- [What to do] Pull out each line in the listing below that contains the word "should". Case counts.

- [Given records]

= = =

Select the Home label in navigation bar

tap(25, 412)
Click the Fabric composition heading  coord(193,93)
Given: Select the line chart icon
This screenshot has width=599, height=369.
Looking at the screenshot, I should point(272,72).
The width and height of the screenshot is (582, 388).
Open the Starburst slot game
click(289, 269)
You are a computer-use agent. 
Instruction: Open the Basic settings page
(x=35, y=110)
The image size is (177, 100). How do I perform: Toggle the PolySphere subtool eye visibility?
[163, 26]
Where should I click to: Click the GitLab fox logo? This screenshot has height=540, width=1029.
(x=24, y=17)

= = =

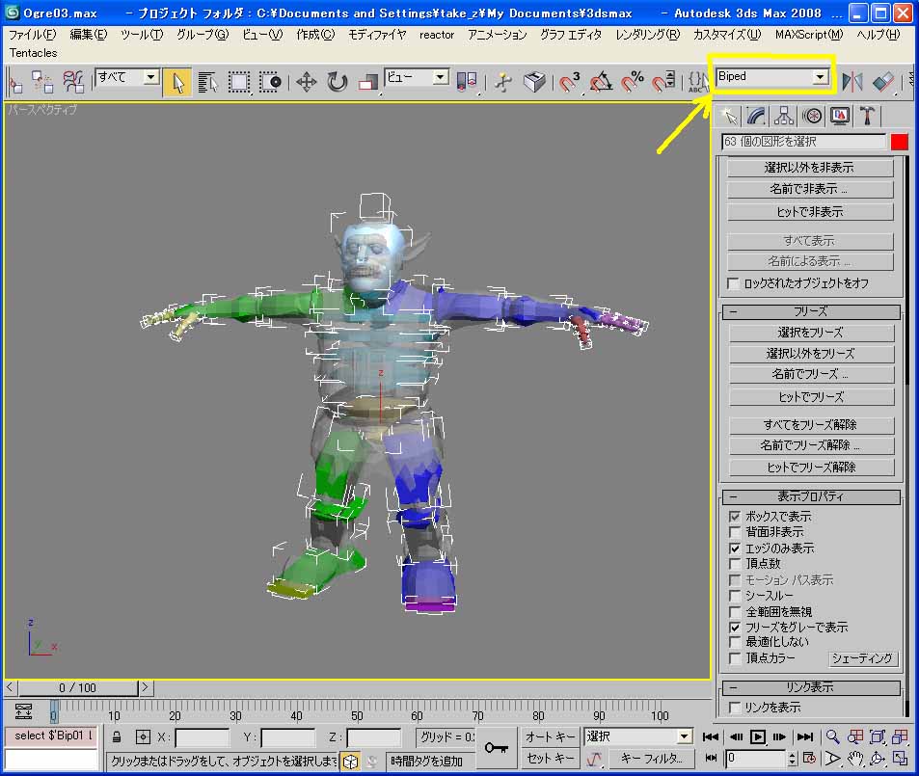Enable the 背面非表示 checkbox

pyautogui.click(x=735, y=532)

= = =

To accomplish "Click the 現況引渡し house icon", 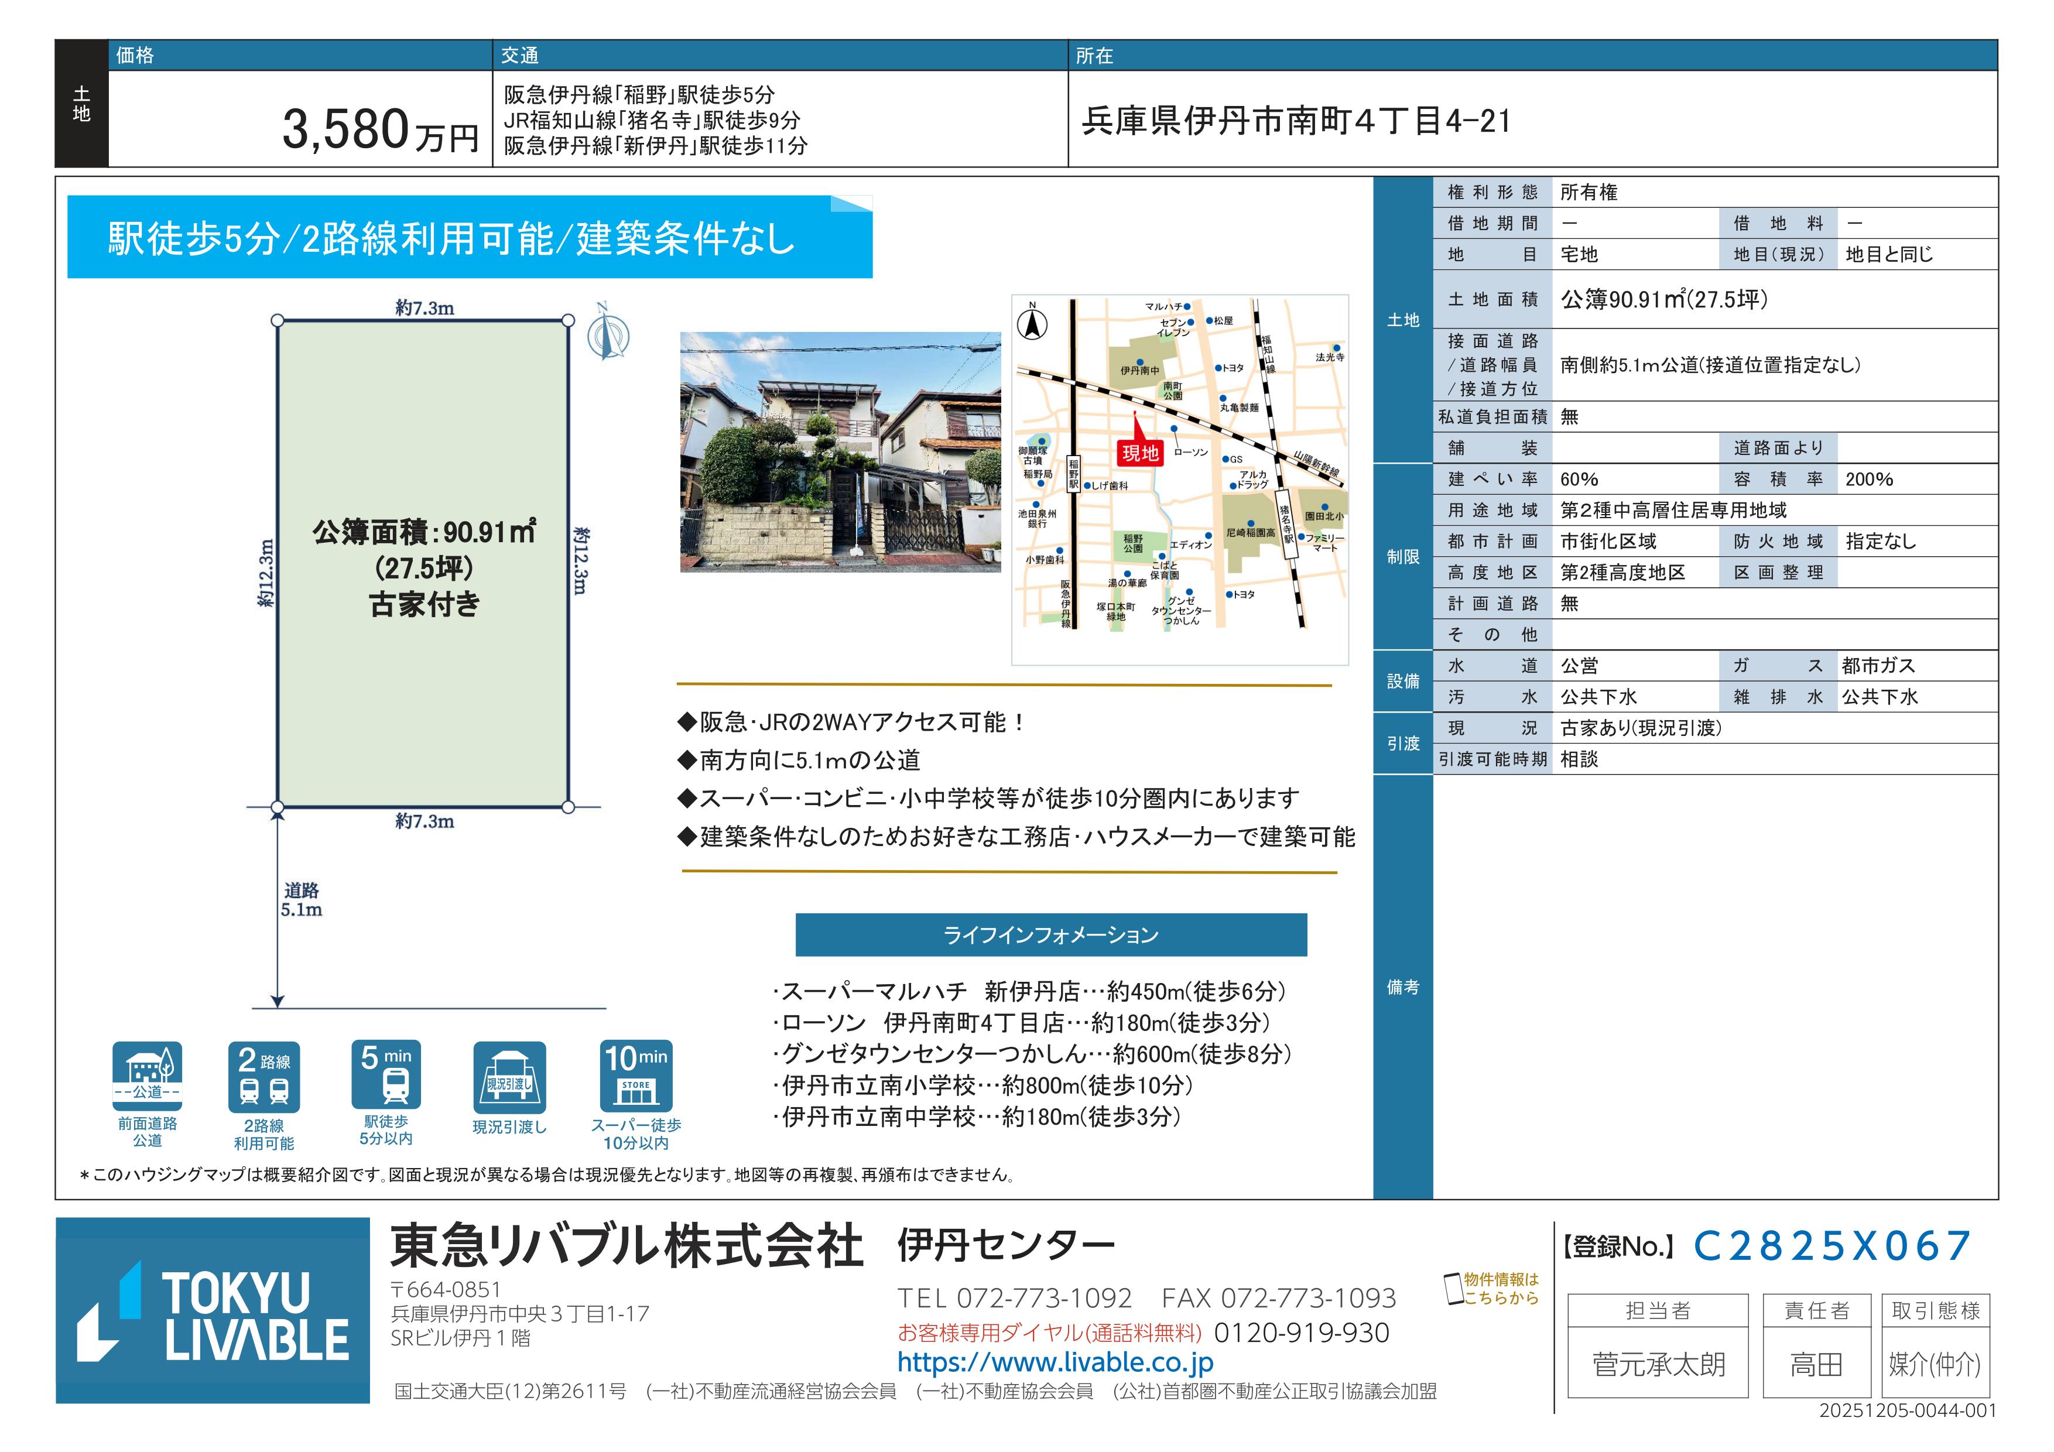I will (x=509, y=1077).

= = =

- [Response to this exercise]
Looking at the screenshot, I should point(272,72).
Where should I click to: Click the GitLab fox logo? This screenshot has height=540, width=1029.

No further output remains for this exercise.